Tale as old as time – there are fiercely entrenched camps of opinion as it concerns the concept of grinding in MMOs. A genre convention, the enemy of new player acquisition, fun passive time waste, soul-crushing active time waste – whatever your opinion, you can find a reflection of it somewhere in the MMOsphere.

WoW will be a particular focus in this post, because the nature of its newer systems dictate a new response and a term I’ll coin – ephemeral grinding.

WoW’s response to natural cycles of player engagement and disengagement is to introduce ephemeral grinds – something that is a high priority in the current state of the game, but isn’t intended to exist over the long-term. Spend two years playing an expansion, grind one or more systems unique to that expansion, watch it depreciate in value nearly immediately when the next expansion’s retail box touches shelves.

A series of excellent comments from Grimmtooth yesterday on my post discussing the current state of gear mechanics in Battle for Azeroth brought this to light. I think something that is currently fatiguing the playerbase is knowing that the grind in the game for Azerite is made to be functionally endless, although the point at which it maintains value to grind is earlier in the process than one could theoretically go. The legendary cape in 8.3 is another grind to upgrade, and with the newly-implemented weekly progress cap on top of the limits of entrance currency acquisition for the Horrific Visions, yet another grind that will carry on to a point likely past the launch of Shadowlands, at which point the increased Corruption Resistance is ultimately useless anyways.

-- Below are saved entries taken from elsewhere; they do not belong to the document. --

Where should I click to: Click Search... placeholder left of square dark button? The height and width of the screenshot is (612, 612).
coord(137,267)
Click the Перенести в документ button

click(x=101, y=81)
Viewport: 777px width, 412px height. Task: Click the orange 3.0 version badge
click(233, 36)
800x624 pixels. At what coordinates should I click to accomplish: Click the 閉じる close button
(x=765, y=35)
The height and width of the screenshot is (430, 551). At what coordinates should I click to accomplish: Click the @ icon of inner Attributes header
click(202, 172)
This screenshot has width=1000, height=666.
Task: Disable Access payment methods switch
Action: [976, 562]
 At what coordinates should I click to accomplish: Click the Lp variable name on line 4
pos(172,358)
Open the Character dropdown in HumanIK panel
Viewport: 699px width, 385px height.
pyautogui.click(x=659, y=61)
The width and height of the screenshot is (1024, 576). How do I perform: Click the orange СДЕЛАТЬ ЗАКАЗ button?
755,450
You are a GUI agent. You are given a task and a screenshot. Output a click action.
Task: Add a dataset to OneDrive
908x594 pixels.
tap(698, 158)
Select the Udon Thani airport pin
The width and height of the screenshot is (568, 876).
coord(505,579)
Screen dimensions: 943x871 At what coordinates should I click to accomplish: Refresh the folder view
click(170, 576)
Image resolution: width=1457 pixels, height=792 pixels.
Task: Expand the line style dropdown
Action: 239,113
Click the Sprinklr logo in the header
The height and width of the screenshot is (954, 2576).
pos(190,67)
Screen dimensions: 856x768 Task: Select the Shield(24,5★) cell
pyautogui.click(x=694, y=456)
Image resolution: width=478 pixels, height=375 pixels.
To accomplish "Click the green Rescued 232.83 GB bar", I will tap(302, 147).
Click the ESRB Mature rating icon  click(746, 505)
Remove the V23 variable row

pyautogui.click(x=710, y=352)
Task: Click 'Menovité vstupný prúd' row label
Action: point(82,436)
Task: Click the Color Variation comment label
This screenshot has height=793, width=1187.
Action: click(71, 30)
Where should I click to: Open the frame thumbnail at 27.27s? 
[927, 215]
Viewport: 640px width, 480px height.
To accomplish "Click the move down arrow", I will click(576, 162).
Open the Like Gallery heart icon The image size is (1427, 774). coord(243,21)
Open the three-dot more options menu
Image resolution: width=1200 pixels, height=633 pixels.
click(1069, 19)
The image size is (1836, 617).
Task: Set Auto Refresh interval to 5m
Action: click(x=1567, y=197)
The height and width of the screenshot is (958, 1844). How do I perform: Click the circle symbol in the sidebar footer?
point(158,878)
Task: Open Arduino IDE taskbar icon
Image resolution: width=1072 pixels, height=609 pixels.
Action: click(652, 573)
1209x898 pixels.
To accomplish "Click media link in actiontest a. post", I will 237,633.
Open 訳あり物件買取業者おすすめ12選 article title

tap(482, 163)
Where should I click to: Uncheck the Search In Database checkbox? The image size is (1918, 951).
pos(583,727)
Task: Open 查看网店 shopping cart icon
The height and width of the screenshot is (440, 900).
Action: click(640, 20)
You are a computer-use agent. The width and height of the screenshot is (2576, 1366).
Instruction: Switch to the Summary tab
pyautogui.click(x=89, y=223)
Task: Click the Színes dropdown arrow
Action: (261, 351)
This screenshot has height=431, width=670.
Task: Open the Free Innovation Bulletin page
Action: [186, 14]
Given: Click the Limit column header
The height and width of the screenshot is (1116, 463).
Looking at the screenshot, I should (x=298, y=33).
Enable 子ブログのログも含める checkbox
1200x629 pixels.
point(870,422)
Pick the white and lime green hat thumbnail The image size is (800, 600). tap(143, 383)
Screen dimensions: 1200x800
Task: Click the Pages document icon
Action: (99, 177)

Legion had the Artifact weapons, which benefited in a major way from a stronger system. Yes, the values of AP needed for a single point deep in the Artifact system were silly and massive, but at the same time, it behaved in a very predictable fashion. You needed x thousand/million/billion/trillion AP for a point, and when a new rank of Artifact Knowledge kicked in, each item earned and used thereafter was worth exponentially more AP. It was a simple system that scaled fairly and ensured the value of grinding that next level prior to a new AK rank wasn’t wasted. The Heart of Azeroth aimed to simplify AP by using the AK system to scale down the cost requirement of the higher ranks instead, but messed up in a few key ways:

-There is an AP floor of 1,000 per level, meaning that catching up still requires a concerted effort of play
-When scaling applies, it takes your current percentage value into the level (not raw points) and scales to the new percentage

Why are these bad things? Well, the first point is simple – playing an alt or switching raid mains is needlessly complicated and delayed. In Legion, when 7.3 hit, a fresh 110 alt could do a couple of AP-granting world quests and finish most of the 7.0 version of the artifact tree – immediately. In BfA, you still gain Azerite at an anemic pace – random dungeons give under 200(!) and so even the early levels past 35 remain a slog – a faster slog, one that completing emissary quests will whittle away at, but a slog all the same.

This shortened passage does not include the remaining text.